**Set exercise**
Arrange the data below as a numbered list, from the line with "744x387 pixels. How" through the line with "[x=577, y=353]", omitting blank lines and any pictures.

**Provided data**
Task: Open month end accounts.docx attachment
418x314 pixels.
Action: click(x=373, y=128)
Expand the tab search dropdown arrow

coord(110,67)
--
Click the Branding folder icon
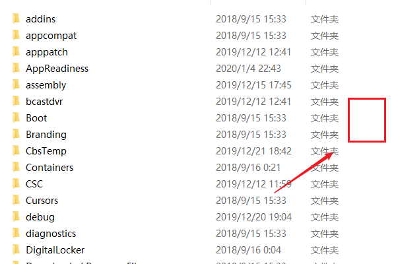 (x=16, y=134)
---
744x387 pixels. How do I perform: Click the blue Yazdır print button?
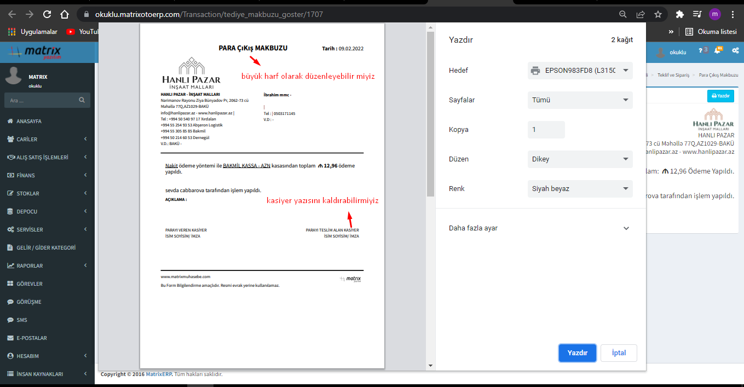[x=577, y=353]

**Complete answer**
1. 744x387 pixels. How do I perform: Click the blue Yazdır print button?
2. [x=577, y=353]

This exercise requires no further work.